Reproduce the following passage about Mitch Henderson's path from Princeton player to coach in full, with no changes.

## Passage shown
-.-.-
Henderson ended up in a dust up with a Penn player where they needed to be separated, sending a shock of energy through the team.

“Mitch didn’t back down,” Mooney said. “It was a sign to the Princeton players, ‘We’re not taking this anymore.'” Princeton won in overtime, setting up a run that included the UCLA upset and consecutive undefeated Ivy League seasons.

Hite recalled after the UCLA game that players lined up to use pay phones in the RCA Dome after the win to call loved ones. The Princeton players had a hotel room party that night, and Hite said all their friends who drove from campus back in 1996 to attend the game and toasted the victory will be in Louisville, Kentucky, on Friday night.

Carril announced he was stepping down after the Penn win, ending his career after 29 seasons and 514 wins at the school. He passed the torch to Carmody, who became a defining mentor for Henderson. On Dec. 19, 1996, Carmody got a call from Henderson’s mother and went over to the dorms to inform Mitch his father, Robert Wilson Henderson II, had died suddenly of a heart attack.

Carmody told Mitch in person at his dormitory and then spoke to his roommates and classmates about needing to be there for him.

“Bill came to my dorm room and took me to the airport,” Henderson said. “He’s like a father to me. He took a chance and gave me my start in coaching.”

‘It’s his offense and his team’

Henderson has only held two coaching jobs in his career, an anomaly for a profession filled with vagabonds and instability. He played professionally briefly after college, worked in the private sector in San Francisco, where he met his wife, Ashley, and then called Carmody about joining his Northwestern staff.

He joined in 2000 and former Northwestern player and assistant Tavaras Hardy, now the head coach at Loyola (Maryland) University, recalls that Henderson impressed immediately with his skill: “He was our best player,” he said with a laugh. “It was too bad he couldn’t play in games.”
-.-.-
## Records provided
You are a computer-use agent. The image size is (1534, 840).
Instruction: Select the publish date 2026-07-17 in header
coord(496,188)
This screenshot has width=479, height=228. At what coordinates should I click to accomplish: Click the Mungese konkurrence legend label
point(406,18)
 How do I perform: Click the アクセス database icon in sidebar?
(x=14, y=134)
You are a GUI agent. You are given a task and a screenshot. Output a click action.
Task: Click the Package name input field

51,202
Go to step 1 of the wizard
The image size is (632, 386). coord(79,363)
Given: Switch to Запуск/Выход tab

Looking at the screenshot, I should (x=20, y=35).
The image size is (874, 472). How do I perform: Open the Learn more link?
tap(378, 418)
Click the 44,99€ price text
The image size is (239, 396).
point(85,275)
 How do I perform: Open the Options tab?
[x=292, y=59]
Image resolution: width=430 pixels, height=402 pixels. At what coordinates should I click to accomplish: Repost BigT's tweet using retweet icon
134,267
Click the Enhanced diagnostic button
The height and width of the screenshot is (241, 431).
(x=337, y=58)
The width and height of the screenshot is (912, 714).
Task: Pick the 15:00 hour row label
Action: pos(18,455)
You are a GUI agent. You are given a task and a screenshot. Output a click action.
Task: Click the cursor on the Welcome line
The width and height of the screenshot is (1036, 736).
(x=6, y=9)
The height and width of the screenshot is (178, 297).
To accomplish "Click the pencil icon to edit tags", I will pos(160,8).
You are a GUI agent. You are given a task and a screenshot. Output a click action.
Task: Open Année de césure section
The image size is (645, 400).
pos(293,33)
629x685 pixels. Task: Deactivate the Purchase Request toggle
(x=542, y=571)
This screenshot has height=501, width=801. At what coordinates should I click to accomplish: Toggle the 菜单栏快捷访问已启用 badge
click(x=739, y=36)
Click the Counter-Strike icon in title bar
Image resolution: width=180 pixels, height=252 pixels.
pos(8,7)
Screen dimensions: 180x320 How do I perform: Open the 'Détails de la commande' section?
-.-.-
## Solution for this exercise
Henderson ended up in a dust up with a Penn player where they needed to be separated, sending a shock of energy through the team.

“Mitch didn’t back down,” Mooney said. “It was a sign to the Princeton players, ‘We’re not taking this anymore.'” Princeton won in overtime, setting up a run that included the UCLA upset and consecutive undefeated Ivy League seasons.

Hite recalled after the UCLA game that players lined up to use pay phones in the RCA Dome after the win to call loved ones. The Princeton players had a hotel room party that night, and Hite said all their friends who drove from campus back in 1996 to attend the game and toasted the victory will be in Louisville, Kentucky, on Friday night.

Carril announced he was stepping down after the Penn win, ending his career after 29 seasons and 514 wins at the school. He passed the torch to Carmody, who became a defining mentor for Henderson. On Dec. 19, 1996, Carmody got a call from Henderson’s mother and went over to the dorms to inform Mitch his father, Robert Wilson Henderson II, had died suddenly of a heart attack.

Carmody told Mitch in person at his dormitory and then spoke to his roommates and classmates about needing to be there for him.

“Bill came to my dorm room and took me to the airport,” Henderson said. “He’s like a father to me. He took a chance and gave me my start in coaching.”

‘It’s his offense and his team’

Henderson has only held two coaching jobs in his career, an anomaly for a profession filled with vagabonds and instability. He played professionally briefly after college, worked in the private sector in San Francisco, where he met his wife, Ashley, and then called Carmody about joining his Northwestern staff.

He joined in 2000 and former Northwestern player and assistant Tavaras Hardy, now the head coach at Loyola (Maryland) University, recalls that Henderson impressed immediately with his skill: “He was our best player,” he said with a laugh. “It was too bad he couldn’t play in games.”